España era por entonces el país de las colas. Si querías ver una película en el cine, acudías una hora antes del inicio por si había cola frente a las taquillas. Filas con velocidad de tortuga para conseguir un pase para el fútbol, filas con velocidad de caracol para renovar el abono de Las Ventas, un quién da la vez en la panadería, en la pescadería, en la peluquería y en cualquier otro encargo que exigiera premura. Cola en la delegación de Hacienda, en el departamento de atención al cliente, en la ventanilla del venga usted mañana, en la sala de espera del urólogo. Cola desesperante para fijar el día de una operación. Cola incluso en los urinarios durante la celebración de cualquier espectáculo público.
La línea continua de Emilio Aragón –cuyo personaje, programa a programa, iba mostrando la desesperación por no alcanzar el final-, la fila ante la cabina de teléfono, las colas en nuestra rutina y hasta la ola que dibujamos con los brazos en los festivos eventos de masas, tienen un algo de idiocia por ser gesto en el que no se aprecia la reflexión de los participantes sino mera emulación de la peregrina propuesta de aquel que decidió cómo deben hacerse las cosas para que las cosas sean las que, al final, nos hagan a nosotros.

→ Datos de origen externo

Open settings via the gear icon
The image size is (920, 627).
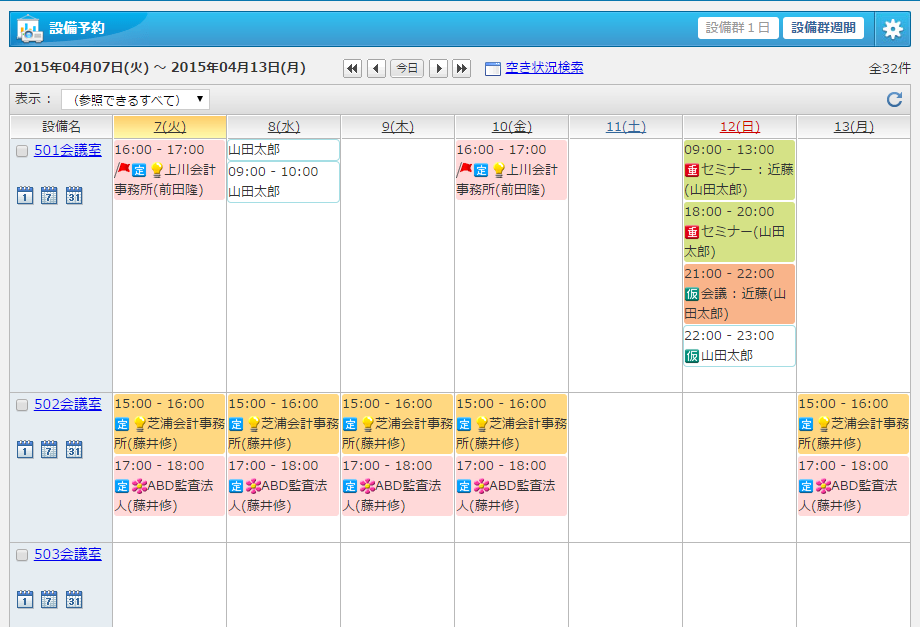point(893,29)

Por este motivo, cuando podemos nos saltamos nuestro turno, hacemos lo posible por colarnos, por evitar ese tiempo muerto y cansino. Buscamos quien desde su puesto privilegiado nos evite las horas aborregadas y recurrimos a las nuevas tecnologías, capaces de rasgar las viejas costumbres ya que nos ponen en la mano las entradas para el cine, para el fútbol, el abono de los toros, la cita con el médico, la revisión de nuestra declaración de IRPF y la reclamación contra el gran almacén.

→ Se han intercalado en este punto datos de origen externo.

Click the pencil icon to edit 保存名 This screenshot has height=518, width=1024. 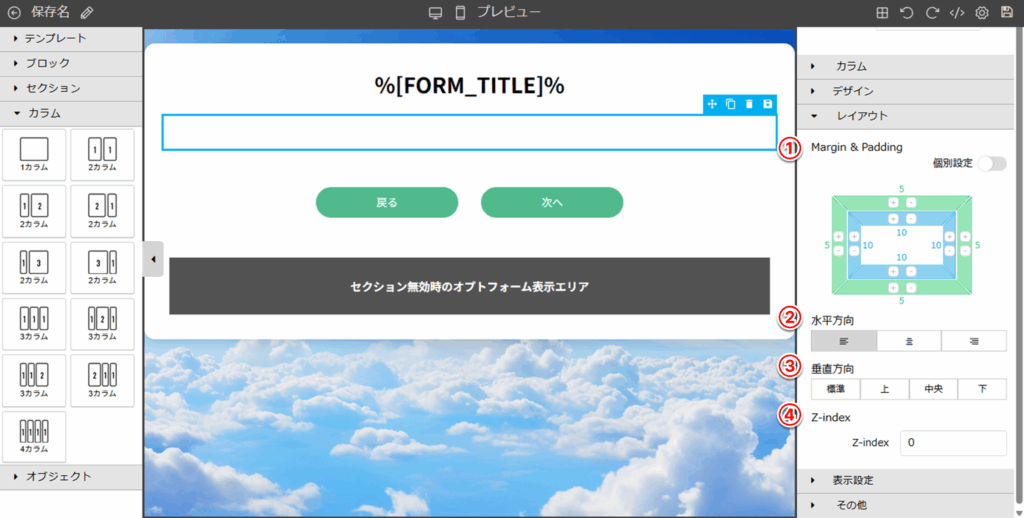[87, 13]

Cada uno puede hacer con su tiempo y sus aspiraciones lo que le venga en gana; faltaría más. Solicitar incluso lo imposible, unidas las manos en una larguísima cola o bailando el charlestón bajo la pérgola de un parque. En mi ciudad, con frecuencia pasa una nube de ciclistas por las grandes avenidas. Reclaman un mundo sin humos. Felicidades por coronar de manera tan lúdica las tardes de los domingos… En el noreste de España una multitud se ha disfrazado de bandera para formar una cadena humana que ha paralizado carreteras y autopistas. Felicidades por el diploma que tal vez les entregue el Guinness World Records. Pero no se extrañen, señores eslabones, si junto a la próxima cadeneta ven pasar, confundido en sus visiones, a Milikito y su bocina.